Get friendly with fundraising and financials. “Seek out voluntary or trustee positions within charities close to your heart as this can provide an excellent training ground for your first corporate board level gig,” said Zaid Gulraiz, a senior researcher with executive recruiter Berwick Partners. And, whether it’s at your own firm or another organization or even your side hustle, make sure you understand how a P&L works and can do a proper assessment of an organization’s financial position. “Build financial or audit skills to fill a gap in committees on the board,” Warren said, adding that these are typically challenging roles to fill.
Promote yourself as a thought leader. Specific expertise in your market segment is key, and you have it, you’re just not showing it off. It’s time to lean into your personal brand! Examples could be posting a Medium piece related to your field, participating in mentorship programs, doing trade association talks and penning op-eds on a relevant subject. “Boards look for depth of expertise in a functional area relevant to their business,” according to Lisa Walker, a managing partner at executive search firm DHR International.
When in doubt, take a class. Courses and certification programs available through the National Association of Corporate Directors and similar organizations are helpful, Walker said, adding, “you should prepare to be on a board.”
Alright, so once you have the requisite skill set, what’s next?
Network, network, network. “Breaking through the barriers to entry at the board level can be difficult,” said Melissa Flanagan, COO for chemical manufacturer Prince International Corporation. “The best way to mitigate this, and I cannot emphasize this enough, is to build your professional network. Every meeting, every business trip, every day at the office is a chance to network and build up your circle.” Flanagan said that’s how she scored her board position at the Association of Supply Chain Management.
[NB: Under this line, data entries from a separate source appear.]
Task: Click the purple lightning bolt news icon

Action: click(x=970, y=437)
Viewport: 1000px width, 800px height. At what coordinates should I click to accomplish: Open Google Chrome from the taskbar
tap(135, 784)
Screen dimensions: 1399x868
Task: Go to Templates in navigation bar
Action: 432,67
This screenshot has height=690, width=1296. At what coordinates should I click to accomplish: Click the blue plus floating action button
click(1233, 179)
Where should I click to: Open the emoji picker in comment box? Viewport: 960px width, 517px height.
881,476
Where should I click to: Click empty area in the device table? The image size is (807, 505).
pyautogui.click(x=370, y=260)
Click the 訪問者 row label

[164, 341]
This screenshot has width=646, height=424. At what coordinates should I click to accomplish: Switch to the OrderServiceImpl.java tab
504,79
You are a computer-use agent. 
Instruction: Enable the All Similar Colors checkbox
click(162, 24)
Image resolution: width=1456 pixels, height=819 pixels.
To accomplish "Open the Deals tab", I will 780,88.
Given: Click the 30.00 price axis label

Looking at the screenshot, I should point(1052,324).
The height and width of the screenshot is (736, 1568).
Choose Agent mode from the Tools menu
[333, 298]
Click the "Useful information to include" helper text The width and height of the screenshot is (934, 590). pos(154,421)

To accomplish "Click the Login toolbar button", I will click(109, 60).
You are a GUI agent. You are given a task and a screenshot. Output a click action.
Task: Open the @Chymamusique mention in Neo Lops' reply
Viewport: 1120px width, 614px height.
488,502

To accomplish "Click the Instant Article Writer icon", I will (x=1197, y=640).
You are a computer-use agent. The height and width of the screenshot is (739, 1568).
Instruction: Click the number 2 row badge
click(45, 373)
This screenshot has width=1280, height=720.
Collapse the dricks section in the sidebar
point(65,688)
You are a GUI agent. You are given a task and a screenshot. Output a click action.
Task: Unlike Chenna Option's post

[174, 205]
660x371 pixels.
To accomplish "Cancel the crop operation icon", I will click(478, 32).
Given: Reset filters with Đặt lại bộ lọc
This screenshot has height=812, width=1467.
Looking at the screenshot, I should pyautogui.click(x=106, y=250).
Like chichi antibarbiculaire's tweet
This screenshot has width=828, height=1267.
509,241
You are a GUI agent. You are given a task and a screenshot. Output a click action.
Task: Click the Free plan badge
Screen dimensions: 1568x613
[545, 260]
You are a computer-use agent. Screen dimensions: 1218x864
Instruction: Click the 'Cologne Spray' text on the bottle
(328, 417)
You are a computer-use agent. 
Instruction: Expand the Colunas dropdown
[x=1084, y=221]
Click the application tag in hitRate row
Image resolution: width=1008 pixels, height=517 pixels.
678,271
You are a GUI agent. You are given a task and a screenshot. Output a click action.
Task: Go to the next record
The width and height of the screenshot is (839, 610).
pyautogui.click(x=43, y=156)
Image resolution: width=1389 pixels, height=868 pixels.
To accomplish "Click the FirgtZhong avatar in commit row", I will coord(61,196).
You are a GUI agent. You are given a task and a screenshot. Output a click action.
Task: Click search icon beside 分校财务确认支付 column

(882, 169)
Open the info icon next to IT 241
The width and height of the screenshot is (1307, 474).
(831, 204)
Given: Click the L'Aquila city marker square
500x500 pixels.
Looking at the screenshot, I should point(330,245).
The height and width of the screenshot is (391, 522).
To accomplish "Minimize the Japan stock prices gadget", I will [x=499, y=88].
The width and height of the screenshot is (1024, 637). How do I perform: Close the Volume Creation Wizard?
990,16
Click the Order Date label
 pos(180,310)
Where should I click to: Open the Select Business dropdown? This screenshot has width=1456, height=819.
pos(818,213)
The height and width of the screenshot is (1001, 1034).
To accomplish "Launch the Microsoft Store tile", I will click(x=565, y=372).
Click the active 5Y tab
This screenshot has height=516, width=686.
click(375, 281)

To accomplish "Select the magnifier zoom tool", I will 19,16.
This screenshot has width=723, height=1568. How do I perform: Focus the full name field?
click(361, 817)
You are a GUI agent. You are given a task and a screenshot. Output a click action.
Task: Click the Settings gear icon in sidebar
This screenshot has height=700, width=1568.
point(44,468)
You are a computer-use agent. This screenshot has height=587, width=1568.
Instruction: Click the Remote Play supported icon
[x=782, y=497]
And, of course, there’s LinkedIn — do not be shy about it. Message someone in a company you admire about something they did that impressed you. Ask them if they have time for a cup of coffee. There are also networking organizations exclusively for women like Chief that are definitely worth checking out.
Spread the word. Make sure everyone in your network knows you’re looking to be a corporate director and ask them to spread the news. “You might be the best candidate, but if no one knows you want a seat at the board table, then you probably won’t be thought of, so you need to share your desire,” said Lowry.
Contact executive search firms. There are executive search firms — as well as nonprofits — who specialize in placing women in corporate director roles. Check out Ellig Group, Spencer Stuart and the Forté Foundation, for starters.